Use Milvus BM25 for full-text search and hybrid search in RAG systems - Vector Retrieval Service for Milvus

This topic describes how to use Milvus 2.5 for fast full-text search, keyword matching, and hybrid search. Milvus 2.5 enhances search accuracy by improving the flexibility of vector similarity search and data analytics. This topic also shows how to use hybrid search in the retrieval stage of a retrieval-augmented generation (RAG) application to provide more precise context for generating answers.

Background information

Milvus 2.5 integrates the high-performance search engine library Tantivy and includes a built-in Sparse-BM25 algorithm, providing native full-text search capabilities for the first time. This feature complements the existing semantic search function to offer a more powerful search experience.

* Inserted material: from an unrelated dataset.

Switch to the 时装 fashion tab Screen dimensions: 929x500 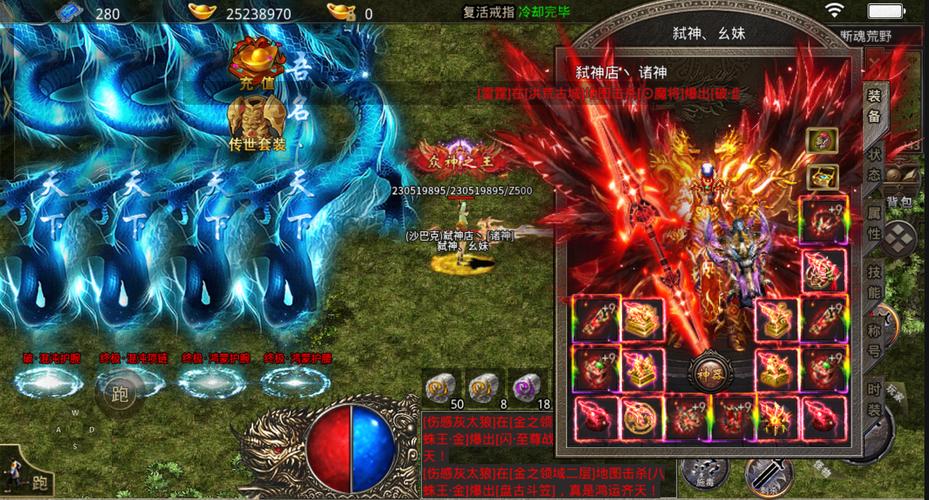[x=874, y=401]
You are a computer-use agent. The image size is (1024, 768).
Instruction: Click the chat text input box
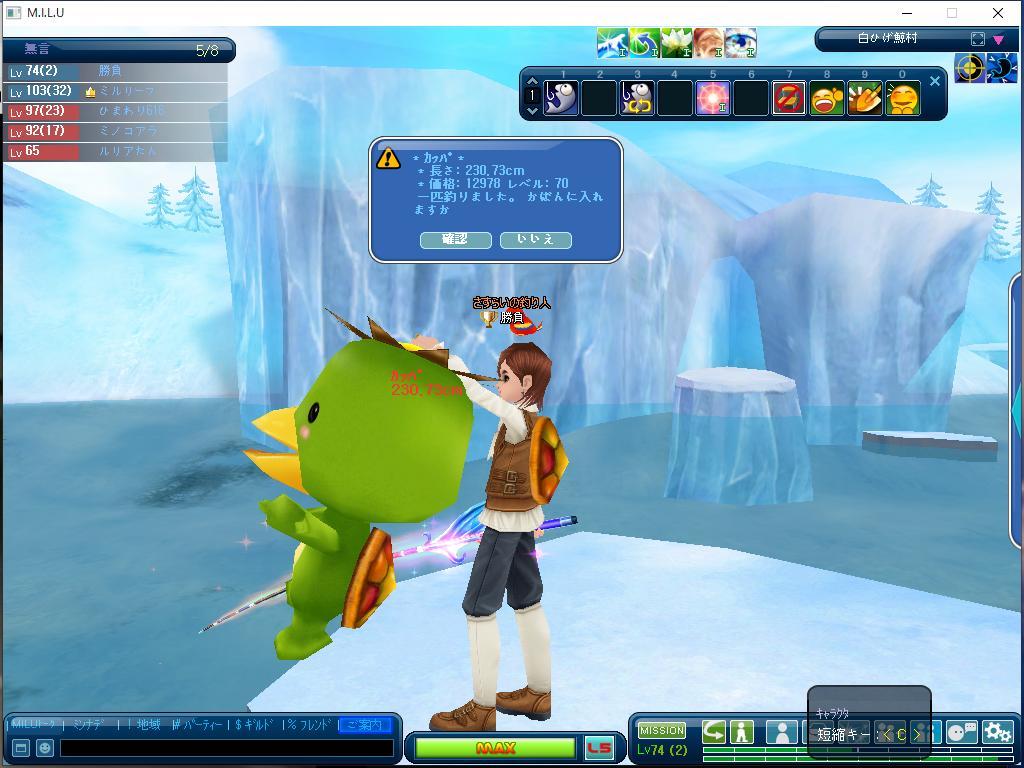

Built-in analyzer: No extra pre-processing is required. With its built-in analyzer and sparse vector extraction capabilities, Milvus can directly accept text input. It automatically performs tokenization, stop word filtering, and sparse vector extraction.
Real-time BM25 statistics: Term frequency (TF) and inverse document frequency (IDF) are dynamically updated when data is inserted. This ensures real-time and accurate search results.
Enhanced hybrid search performance: Sparse vector retrieval based on the approximate nearest neighbor (ANN) algorithm outperforms traditional keyword systems. It supports millisecond-level responses for hundreds of millions of data entries and is compatible with hybrid queries involving dense vectors.

Prerequisites

You have created a Milvus instance, and its Kernel Version is 2.5. For more information, see Create a Milvus instance.
You have activated the service and obtained an API key.

Limits

This applies to Milvus instances with a Kernel Version of 2.5 or later.
The pymilvus Python SDK must be version 2.5 or later.
You can run the following command to check the current version.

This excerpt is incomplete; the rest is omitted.